Mixed blessings for New Balance in China and United States

A negative court decision has led to US sports shoe maker New Balance announcing that it will seek to rebrand its Chinese identity. However, the company received more positive news from the US International Trade Commission (ITC) following court action filed by rival Converse.

In China, the Guangdong Higher People’s Court ended a long-running dispute over the BAI LUN and XIN BAI LUN (新百伦) marks. The dispute began in 2004, when Chinese businessman Zhou Lelun applied to register the trademark XIN BAI LUN (新百伦) for goods including clothes, footwear and headgear. New Balance unsuccessfully opposed the application, which was approved in 2008. Five years later, in 2013, Zhou filed suit against Xin Bai Lun China, a subsidiary of New Balance International, which had been using ‘Xin Bai Lun’ in commercial activities promoting and selling New Balance shoes. New Balance argued that ‘Xin Bai Lun’ was the Chinese translation or transliteration of ‘New Balance’, and had been in use prior to the plaintiff’s registration of XIN BAI LUN as a trademark. However, the court sided with Zhou and ordered New Balance to pay Rmb98 million in damages for the two-year period of infringement.

The awarded damages were described as “astonishing” at the time and New Balance duly appealed. In June the Guangdong Higher People’s Court upheld the previous ruling at second instance, but reduced the damages to Rmb5million. While an appeal to the Supreme People’s Court is an option, the footwear giant has confirmed that it will now look to “invite consumers to help it create a new Chinese trademark as part of its new branding strategy”.

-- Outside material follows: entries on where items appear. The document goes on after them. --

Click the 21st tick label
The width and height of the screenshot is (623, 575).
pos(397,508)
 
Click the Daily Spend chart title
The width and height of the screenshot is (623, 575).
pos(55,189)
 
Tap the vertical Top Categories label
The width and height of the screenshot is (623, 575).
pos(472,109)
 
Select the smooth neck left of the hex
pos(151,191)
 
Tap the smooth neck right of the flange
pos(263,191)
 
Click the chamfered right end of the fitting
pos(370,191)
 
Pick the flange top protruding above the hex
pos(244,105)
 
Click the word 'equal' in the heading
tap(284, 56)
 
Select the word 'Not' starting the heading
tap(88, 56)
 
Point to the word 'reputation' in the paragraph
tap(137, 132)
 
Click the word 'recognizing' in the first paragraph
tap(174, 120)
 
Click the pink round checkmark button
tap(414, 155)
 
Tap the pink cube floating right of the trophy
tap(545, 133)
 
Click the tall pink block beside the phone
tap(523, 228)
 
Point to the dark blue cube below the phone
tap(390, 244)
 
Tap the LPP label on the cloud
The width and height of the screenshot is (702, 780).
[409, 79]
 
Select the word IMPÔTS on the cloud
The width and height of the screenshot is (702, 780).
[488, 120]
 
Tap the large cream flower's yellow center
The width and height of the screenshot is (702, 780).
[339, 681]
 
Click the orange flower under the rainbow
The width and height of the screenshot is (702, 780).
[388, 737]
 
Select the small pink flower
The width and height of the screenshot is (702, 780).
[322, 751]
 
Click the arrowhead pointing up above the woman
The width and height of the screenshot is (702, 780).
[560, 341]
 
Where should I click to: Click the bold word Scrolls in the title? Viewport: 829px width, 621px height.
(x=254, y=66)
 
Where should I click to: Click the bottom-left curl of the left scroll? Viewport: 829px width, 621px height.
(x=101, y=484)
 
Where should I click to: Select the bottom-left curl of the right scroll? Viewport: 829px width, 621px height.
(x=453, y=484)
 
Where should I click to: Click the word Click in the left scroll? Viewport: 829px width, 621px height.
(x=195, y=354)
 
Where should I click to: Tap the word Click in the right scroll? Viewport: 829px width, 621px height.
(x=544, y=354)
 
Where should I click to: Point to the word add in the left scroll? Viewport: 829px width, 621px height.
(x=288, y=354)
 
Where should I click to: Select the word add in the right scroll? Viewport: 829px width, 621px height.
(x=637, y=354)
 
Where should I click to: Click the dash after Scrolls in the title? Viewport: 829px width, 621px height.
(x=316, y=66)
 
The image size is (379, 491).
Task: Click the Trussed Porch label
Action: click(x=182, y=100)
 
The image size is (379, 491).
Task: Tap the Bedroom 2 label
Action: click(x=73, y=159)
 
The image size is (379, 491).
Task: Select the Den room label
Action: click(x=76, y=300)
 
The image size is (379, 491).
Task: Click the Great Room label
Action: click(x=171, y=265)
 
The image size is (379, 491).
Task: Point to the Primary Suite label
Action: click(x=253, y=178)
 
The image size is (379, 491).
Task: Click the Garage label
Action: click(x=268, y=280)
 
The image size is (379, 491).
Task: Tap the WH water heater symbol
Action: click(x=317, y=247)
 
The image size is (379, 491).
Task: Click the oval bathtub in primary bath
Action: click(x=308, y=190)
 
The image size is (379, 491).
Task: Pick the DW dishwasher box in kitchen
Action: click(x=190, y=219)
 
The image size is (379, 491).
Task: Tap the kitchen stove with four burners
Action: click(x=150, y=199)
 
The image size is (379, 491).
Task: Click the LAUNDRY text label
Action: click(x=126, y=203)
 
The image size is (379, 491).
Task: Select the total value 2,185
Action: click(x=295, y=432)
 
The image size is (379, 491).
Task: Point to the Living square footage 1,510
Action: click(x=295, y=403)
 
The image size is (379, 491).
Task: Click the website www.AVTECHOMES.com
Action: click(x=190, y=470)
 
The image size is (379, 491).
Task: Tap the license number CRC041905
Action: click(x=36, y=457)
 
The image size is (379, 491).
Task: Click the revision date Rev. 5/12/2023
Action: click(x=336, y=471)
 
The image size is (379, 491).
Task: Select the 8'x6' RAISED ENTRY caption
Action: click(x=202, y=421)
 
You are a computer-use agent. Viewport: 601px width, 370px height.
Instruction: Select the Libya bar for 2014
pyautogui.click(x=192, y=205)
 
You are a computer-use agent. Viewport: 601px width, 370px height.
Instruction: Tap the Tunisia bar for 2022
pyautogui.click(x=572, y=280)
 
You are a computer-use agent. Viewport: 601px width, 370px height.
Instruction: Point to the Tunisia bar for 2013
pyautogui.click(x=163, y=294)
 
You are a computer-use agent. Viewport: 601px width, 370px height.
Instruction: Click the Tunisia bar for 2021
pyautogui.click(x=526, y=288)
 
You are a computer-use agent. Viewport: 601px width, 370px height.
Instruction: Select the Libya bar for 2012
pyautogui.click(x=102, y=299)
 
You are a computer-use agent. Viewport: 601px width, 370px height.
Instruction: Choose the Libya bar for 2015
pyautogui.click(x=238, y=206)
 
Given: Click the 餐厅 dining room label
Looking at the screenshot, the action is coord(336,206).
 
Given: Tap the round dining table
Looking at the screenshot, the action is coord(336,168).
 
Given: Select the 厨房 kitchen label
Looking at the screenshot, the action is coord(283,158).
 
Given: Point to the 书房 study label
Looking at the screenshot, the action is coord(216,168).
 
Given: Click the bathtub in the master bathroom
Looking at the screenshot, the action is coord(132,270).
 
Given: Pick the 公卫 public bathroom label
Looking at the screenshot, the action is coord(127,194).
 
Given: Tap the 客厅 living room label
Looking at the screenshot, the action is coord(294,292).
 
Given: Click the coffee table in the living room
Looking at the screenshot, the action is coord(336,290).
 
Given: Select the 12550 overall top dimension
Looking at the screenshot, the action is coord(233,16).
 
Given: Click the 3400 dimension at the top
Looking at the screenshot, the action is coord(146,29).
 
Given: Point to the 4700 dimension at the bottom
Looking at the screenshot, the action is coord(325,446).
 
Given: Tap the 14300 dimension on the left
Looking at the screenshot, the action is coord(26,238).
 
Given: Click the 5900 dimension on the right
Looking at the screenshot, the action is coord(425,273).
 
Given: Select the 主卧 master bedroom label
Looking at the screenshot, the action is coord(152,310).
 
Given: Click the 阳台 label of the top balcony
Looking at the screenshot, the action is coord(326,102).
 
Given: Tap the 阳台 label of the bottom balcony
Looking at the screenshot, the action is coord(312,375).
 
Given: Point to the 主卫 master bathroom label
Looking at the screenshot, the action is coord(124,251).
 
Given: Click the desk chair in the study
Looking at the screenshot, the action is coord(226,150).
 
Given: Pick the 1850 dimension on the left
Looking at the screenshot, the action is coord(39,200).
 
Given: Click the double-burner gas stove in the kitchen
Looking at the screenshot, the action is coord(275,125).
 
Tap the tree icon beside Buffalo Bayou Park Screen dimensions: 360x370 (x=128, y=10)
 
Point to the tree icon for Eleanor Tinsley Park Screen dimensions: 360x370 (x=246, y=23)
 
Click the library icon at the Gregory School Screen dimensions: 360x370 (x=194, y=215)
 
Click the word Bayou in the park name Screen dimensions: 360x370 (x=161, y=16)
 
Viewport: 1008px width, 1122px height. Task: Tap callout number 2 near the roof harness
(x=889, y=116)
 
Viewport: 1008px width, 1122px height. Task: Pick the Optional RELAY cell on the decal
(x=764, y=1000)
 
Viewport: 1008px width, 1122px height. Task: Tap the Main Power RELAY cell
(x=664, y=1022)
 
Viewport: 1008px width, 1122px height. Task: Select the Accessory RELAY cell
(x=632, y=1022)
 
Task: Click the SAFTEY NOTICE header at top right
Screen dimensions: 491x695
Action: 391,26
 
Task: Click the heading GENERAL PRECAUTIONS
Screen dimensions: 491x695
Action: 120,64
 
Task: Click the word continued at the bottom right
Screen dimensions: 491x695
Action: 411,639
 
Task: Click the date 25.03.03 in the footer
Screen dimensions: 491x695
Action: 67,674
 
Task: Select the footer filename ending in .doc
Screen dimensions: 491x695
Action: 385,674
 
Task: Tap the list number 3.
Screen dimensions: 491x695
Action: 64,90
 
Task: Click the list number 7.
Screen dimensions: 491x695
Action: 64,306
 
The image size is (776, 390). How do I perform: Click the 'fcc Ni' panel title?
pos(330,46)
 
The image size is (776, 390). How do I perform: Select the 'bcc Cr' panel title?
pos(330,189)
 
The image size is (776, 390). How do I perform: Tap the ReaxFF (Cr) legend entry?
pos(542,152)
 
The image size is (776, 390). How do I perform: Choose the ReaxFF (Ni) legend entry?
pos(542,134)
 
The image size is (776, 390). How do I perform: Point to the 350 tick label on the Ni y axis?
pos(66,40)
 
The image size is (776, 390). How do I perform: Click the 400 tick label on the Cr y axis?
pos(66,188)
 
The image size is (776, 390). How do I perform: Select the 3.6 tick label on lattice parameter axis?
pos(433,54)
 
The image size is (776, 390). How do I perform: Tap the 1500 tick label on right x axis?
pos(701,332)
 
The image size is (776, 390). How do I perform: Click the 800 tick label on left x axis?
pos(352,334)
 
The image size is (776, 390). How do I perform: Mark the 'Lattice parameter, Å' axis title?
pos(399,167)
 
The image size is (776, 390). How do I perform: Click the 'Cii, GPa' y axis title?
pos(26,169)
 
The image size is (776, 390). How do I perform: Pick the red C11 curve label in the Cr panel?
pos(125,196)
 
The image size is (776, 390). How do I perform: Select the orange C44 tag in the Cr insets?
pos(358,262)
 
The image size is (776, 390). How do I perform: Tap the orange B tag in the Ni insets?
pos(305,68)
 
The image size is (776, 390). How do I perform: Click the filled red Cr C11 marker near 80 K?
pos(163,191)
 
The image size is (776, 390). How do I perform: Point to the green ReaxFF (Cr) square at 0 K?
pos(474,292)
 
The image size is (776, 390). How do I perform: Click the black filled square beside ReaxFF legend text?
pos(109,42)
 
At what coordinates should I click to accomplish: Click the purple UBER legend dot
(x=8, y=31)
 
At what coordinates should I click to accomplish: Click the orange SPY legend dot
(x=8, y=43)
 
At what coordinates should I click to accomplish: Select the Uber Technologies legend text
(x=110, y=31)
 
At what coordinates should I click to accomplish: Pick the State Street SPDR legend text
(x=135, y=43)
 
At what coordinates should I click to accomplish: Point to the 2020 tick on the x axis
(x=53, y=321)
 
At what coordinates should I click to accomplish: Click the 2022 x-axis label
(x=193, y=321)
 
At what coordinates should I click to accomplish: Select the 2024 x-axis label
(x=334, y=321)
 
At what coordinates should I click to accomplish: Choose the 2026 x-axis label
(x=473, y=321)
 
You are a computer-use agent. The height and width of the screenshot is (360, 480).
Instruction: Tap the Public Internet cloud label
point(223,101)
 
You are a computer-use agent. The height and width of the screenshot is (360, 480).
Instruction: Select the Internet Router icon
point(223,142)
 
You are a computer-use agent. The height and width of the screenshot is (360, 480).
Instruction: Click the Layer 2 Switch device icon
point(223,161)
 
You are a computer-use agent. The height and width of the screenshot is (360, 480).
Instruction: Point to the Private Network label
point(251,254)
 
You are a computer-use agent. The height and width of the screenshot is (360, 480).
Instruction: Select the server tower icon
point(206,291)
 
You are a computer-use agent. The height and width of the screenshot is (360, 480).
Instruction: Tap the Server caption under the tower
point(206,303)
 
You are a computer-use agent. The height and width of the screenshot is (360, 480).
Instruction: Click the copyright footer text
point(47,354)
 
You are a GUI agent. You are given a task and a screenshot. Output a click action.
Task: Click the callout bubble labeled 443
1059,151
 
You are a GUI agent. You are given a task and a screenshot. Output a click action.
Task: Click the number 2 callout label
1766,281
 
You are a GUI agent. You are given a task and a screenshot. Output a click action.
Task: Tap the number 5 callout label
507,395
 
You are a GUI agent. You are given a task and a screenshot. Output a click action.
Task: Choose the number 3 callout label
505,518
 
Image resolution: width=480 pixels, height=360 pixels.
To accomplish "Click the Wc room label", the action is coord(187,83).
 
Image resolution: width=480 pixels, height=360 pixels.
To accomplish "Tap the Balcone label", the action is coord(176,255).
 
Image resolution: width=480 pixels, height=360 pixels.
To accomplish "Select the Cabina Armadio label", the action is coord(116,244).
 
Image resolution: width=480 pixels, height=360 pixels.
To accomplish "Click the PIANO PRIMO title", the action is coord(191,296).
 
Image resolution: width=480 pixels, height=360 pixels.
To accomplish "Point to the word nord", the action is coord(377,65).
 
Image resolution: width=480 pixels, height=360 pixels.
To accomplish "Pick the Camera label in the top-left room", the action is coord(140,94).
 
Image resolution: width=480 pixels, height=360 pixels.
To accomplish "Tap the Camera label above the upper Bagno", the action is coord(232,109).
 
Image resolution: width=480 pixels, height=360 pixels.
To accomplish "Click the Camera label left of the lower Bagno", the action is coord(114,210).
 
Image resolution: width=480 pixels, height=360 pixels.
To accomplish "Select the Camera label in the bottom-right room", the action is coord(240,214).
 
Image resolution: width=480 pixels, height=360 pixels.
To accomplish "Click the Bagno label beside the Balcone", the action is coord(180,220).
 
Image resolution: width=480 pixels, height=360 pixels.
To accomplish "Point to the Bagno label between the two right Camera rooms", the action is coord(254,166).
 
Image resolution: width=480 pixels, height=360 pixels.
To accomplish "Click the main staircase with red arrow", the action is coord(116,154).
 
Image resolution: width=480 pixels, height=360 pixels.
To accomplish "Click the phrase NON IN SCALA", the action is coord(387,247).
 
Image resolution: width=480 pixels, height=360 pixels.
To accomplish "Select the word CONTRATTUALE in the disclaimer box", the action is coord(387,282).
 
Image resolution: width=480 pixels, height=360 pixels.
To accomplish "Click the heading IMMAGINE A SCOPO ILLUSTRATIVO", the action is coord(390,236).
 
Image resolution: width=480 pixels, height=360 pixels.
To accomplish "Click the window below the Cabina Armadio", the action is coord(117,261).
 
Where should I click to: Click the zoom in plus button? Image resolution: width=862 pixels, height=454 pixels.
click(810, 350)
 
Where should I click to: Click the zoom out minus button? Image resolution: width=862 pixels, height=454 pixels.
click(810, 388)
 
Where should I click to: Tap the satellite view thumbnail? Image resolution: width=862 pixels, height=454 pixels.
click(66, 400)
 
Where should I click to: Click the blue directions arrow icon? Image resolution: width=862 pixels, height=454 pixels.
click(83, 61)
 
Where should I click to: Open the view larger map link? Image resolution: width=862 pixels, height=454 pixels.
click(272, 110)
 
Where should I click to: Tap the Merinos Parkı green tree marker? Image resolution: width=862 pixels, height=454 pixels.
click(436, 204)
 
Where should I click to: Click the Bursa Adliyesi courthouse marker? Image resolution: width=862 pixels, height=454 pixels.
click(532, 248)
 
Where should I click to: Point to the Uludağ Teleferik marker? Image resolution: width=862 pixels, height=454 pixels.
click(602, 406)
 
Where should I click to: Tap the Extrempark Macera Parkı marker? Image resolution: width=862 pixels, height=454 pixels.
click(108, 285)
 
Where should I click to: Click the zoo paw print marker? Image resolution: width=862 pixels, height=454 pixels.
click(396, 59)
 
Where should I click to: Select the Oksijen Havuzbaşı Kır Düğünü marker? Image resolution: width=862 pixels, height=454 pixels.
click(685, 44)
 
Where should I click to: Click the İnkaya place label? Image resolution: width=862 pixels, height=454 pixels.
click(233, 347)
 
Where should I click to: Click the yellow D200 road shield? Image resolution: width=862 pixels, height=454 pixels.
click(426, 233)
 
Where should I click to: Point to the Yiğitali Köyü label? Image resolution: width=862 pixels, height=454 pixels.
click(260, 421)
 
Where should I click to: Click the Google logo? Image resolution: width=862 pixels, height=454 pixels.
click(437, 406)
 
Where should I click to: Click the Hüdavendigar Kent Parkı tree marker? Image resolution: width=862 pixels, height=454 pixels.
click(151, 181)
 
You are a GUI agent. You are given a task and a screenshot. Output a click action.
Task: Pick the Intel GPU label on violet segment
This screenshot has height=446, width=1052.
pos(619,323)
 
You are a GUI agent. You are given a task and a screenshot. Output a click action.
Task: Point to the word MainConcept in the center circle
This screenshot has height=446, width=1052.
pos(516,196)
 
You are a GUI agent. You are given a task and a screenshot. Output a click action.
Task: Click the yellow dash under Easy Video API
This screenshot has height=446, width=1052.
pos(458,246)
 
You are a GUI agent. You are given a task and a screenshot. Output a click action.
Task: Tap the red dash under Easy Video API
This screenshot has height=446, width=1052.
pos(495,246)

Meanwhile, New Balance had more positive news in the United States. The ITC ruled against Converse in July, invalidating its trademark rights in the design of the classic Chuck Taylor shoe. This followed Converse suing New Balance, as well as parties including Wal-Mart and Skechers, in 2014 for selling similar-looking canvas and rubber shoes. In explaining its decision, the ITC labelled the case “a close call” and said that it turned on evidence that Converse’s allegedly unique ‘midsole’ design for the Chuck Taylor shoe had been widely used by other shoemakers for more than 80 years.

Counsel comment

The amount of damages awarded in the new ruling seems more reasonable than the previous finding. Although the amount was awarded at the tribunal’s discretion, it was determined by taking multiple factors into consideration, such as:

  • New Balance’s use method of “新百伦” in business – specifically, that the name was always used in combination with New Balance’s registrations for N, NB, and NEW BALANCE;
  • the contribution rate of the Chinese name to the overall profits of New Balance;
  • the business scale and sales performance of New Balance;
  • the duration of use of the name in China; and
  • New Balance’s intentions in choosing the Chinese name.